Sure. Thanks, Samit, and thanks, Carter, for your question. So, I think, right now, we’re very pleased with the early data we’re seeing for both. And as Samit said, we’ve done the same with Revlimid and Pomalyst in the past. So, there are discrete patient segments with very different clinical needs where you could potentially see the coexistence of both CELMoDs. So, for example, the maintenance setting, a CELMoD with a better tolerability profile. In relapsed setting with high-risk disease, you could see a more potent CELMoD come through. So, I think we’re going to continue to look at the data but we’re pleased with how both are progressing. And then, as Samit said, one of our key objectives is to come up with this multi-modality combination approach. So, you can envisage a CELMoD plus BCMA through multiple lines of therapy as patients progress from newly diagnosed disease to late-stage disease. And we’ve already seen the use of sequential treatment through the current CELMoDs, or I should say, with Revlimid and Pomalyst. So, we do think that the combination of BCMA and CELMoDs across lines of therapy, a different patient segment could be really important, both clinically and commercially. So, thanks for your question.

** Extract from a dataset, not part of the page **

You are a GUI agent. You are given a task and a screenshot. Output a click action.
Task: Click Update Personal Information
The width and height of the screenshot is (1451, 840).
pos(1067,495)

Thank you. Thank you, Nadim. And thanks to all of you for joining our call today. We have a lot to discuss, and I think that speaks to breadth and depth of our business, and importantly, our pipeline. So, as we discussed, it’s been a really active year and a very, very exciting first year for a new company. And I can say with confidence that Bristol Myers Squibb today is in a really strong position with significant near-term launch opportunities and a substantial pipeline to address unmet needs of patients that will position us very strongly and very well for the future. So, thanks again for joining us. And as always, our team will be able to answer further questions you may have. Have a good day. Thanks, everyone.
Operator
Ladies and gentlemen, that concludes today’s conference call. Thank you for your participation. You may now disconnect.